Découverte de la Genèse de l’Empire céleste à Nice

Après une première étape à Genève, c’est dans le sud de la France, au musée départemental des arts asiatiques à Nice, que se trouve actuellement l’exposition inédite « Genèse de l’Empire céleste, les jades chinois de la collection Myers ». Celle-ci rassemble les plus importants ensembles de jades archaïques chinois conservés en Europe ! C’est plus de 150 pièces exposées dans un écrin fait de marbre et de verre, qui semble comme flotter sur l’eau et que Tokonoma a eu le plaisir de découvrir.

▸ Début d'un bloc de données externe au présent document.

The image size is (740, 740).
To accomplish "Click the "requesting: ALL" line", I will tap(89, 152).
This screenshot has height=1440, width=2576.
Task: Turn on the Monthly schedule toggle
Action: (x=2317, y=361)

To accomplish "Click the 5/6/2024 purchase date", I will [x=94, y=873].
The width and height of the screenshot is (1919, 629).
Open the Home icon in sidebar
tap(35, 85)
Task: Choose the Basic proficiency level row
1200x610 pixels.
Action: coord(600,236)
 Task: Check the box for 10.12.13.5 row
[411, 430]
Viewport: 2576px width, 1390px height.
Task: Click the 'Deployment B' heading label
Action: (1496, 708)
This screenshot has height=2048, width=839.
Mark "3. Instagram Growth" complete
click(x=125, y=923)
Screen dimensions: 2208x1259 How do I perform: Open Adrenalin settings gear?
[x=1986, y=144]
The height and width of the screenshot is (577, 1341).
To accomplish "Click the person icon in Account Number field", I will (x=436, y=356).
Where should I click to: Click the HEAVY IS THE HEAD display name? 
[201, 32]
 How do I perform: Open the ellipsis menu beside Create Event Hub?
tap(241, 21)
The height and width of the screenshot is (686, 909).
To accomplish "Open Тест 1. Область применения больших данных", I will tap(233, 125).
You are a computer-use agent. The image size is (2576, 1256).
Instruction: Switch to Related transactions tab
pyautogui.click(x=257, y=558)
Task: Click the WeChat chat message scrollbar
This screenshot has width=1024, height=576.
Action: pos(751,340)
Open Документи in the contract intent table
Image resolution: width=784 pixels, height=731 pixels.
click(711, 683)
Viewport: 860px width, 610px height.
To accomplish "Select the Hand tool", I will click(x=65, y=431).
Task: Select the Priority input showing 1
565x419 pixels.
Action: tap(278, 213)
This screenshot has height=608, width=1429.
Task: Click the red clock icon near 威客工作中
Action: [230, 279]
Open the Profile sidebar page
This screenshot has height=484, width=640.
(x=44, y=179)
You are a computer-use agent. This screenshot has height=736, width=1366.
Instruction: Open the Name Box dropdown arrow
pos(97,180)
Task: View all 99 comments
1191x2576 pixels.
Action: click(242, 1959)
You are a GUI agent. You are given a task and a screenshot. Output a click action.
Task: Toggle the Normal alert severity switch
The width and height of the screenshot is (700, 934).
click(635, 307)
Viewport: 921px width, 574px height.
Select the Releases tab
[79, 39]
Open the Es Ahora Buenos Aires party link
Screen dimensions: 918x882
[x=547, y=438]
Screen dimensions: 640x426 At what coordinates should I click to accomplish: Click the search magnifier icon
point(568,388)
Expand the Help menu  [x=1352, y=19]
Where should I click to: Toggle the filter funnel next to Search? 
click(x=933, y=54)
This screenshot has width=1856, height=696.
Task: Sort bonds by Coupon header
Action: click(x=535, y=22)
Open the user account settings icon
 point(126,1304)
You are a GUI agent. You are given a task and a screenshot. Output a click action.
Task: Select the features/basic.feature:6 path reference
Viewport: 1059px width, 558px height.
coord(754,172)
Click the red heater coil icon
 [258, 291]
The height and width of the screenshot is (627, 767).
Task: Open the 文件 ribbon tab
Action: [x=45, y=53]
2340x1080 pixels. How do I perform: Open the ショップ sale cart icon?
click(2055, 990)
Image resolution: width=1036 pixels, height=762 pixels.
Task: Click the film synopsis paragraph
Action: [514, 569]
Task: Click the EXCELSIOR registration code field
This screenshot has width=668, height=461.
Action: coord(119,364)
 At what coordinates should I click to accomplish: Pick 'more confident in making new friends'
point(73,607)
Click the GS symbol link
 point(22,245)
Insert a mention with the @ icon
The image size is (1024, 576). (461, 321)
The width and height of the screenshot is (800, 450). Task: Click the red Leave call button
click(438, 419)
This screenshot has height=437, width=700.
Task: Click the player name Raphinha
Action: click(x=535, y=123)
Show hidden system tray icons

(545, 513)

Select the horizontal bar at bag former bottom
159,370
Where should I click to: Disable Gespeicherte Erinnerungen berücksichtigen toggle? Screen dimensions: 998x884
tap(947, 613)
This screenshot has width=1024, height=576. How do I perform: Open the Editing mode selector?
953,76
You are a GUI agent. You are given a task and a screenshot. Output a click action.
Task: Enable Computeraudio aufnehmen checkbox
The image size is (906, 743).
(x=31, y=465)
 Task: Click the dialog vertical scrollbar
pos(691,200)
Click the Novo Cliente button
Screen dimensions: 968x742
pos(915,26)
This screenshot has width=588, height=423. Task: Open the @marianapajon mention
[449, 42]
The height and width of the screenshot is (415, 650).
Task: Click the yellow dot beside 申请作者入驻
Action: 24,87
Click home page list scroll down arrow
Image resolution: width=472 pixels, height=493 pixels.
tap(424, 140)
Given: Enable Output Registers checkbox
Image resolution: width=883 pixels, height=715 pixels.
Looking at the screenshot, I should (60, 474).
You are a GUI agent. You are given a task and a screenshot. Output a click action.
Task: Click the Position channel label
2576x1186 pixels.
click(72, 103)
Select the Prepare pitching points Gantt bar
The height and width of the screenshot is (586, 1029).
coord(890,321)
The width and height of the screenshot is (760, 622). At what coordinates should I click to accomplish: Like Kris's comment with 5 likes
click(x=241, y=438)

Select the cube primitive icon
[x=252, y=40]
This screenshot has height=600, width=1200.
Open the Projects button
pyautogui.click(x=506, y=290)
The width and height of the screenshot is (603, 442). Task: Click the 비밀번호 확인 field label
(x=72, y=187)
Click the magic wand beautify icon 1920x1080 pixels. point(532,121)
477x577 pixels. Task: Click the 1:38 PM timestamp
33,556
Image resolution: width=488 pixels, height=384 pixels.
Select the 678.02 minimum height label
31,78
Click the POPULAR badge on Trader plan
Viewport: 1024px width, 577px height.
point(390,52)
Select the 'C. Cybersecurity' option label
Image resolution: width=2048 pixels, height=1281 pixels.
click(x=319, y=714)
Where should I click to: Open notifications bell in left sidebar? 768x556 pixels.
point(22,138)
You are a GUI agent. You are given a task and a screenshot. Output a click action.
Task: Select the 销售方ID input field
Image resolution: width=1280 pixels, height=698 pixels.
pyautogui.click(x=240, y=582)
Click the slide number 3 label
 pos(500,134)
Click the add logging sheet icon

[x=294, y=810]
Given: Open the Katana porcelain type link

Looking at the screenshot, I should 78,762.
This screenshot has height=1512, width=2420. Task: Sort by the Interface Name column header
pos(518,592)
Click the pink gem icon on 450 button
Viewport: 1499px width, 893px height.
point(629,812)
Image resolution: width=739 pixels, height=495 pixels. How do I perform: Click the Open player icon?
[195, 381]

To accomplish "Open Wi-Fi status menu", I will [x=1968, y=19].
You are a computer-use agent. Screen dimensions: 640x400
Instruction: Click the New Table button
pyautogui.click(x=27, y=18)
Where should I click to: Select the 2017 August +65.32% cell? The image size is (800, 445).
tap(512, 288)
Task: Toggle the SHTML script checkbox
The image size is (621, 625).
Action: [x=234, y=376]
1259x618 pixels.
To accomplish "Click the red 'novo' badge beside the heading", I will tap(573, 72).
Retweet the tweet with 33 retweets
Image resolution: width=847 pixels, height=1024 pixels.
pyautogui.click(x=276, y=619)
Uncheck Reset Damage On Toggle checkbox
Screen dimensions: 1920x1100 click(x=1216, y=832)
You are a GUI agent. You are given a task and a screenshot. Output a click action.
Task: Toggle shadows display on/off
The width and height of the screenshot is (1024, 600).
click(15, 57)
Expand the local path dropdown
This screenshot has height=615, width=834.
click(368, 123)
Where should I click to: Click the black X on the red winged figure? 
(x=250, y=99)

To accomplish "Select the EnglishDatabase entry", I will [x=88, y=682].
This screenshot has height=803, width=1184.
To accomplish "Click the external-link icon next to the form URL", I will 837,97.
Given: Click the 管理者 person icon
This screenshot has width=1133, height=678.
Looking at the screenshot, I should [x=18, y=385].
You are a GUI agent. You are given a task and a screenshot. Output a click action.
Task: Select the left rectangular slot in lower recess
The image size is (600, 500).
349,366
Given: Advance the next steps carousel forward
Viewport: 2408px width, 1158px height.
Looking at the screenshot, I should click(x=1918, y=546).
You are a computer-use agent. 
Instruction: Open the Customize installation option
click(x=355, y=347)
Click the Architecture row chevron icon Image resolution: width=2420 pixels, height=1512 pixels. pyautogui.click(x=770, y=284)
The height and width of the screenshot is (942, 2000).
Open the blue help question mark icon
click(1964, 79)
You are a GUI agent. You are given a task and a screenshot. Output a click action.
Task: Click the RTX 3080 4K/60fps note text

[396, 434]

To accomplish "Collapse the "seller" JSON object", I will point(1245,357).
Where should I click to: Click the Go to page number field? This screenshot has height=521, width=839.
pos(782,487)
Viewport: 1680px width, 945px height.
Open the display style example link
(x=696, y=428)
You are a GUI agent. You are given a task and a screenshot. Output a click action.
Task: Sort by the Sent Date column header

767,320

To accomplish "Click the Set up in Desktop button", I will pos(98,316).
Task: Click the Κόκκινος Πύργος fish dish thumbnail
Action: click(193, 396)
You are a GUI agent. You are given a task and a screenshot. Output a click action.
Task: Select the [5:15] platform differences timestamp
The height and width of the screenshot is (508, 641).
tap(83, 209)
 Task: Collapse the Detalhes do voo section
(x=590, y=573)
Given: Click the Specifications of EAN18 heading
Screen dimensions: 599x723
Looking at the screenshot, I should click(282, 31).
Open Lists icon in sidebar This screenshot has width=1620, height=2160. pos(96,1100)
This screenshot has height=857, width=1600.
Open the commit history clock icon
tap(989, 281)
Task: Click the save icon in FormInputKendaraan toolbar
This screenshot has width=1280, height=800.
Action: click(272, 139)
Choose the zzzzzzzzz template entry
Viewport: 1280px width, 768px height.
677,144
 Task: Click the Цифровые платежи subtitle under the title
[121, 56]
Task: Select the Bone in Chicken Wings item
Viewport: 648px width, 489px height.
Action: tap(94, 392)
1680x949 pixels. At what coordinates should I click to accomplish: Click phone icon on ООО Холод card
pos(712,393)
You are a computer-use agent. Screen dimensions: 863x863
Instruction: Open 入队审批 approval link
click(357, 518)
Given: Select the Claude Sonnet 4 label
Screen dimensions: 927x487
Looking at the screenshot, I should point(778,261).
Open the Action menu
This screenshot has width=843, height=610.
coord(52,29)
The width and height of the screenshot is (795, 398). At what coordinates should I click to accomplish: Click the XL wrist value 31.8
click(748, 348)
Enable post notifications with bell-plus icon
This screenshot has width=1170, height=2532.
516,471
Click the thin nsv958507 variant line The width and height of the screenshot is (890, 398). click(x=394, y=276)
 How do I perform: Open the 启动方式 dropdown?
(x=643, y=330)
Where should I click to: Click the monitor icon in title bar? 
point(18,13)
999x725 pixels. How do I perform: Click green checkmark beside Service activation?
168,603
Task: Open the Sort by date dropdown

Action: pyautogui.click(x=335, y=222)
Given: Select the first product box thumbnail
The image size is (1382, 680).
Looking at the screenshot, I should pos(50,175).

Le jade comme point de départ 

C’est au sous-sol, au centre du musée, après avoir emprunté un escalier en ellipse que l’on peut découvrir l’espace dédié à l’exposition, dont le conservateur M. Jean-Paul Desroches est le commissaire invité. Elle est consacrée à la collection privée de Sam Myers et de son épouse Myrna Myers, aujourd’hui décédée. Cet espace divisé en deux salles, une première d’introduction et une seconde, plus grande, en forme de T, oblige à des choix scénographiques. Cela montre bien tout l’enjeu de cette exposition : réinterpréter l’exposition de Genève en l’adaptant à ce nouvel espace. Un challenge qui semble réussi ! On vous explique. 

On commence cette exposition couvrant quatre millénaires par un panorama de la collection allant du néolithique à la dynastie des Han (206 av. n. è. – 220). Des cylindres (cong) et disques (bi) polis du néolithique, les jades évoluent vers des sculptures à part entière. Les formes des jades se complexifient au fur et à mesure que l’on avance dans le temps de par la concurrence avec d’autres matériaux, tels que les métaux ou bien le bronze. 

Mais si on ne parle du jade que pour le jade, cela ne suffit pas. Le jade c’est 80 siècles d’histoire en continu avec une haute dimension symbolique ! Ainsi avant de pénétrer dans la pièce maîtresse de l’exposition, un petit rappel habile s’impose au visiteur. En effet, la dualité terre/ciel nous accueille, le Cong (terre) et le Bi (ciel) avec en son centre le visiteur qui devient un acteur de l’exposition, la triade terre, Homme et ciel. Une fois cela compris nous pouvons entrer…

Un matériau au service de la cosmogonie

Exposition « Genèse de l’empire céleste », Nice, 07. 2021, crédits Marie Degonse.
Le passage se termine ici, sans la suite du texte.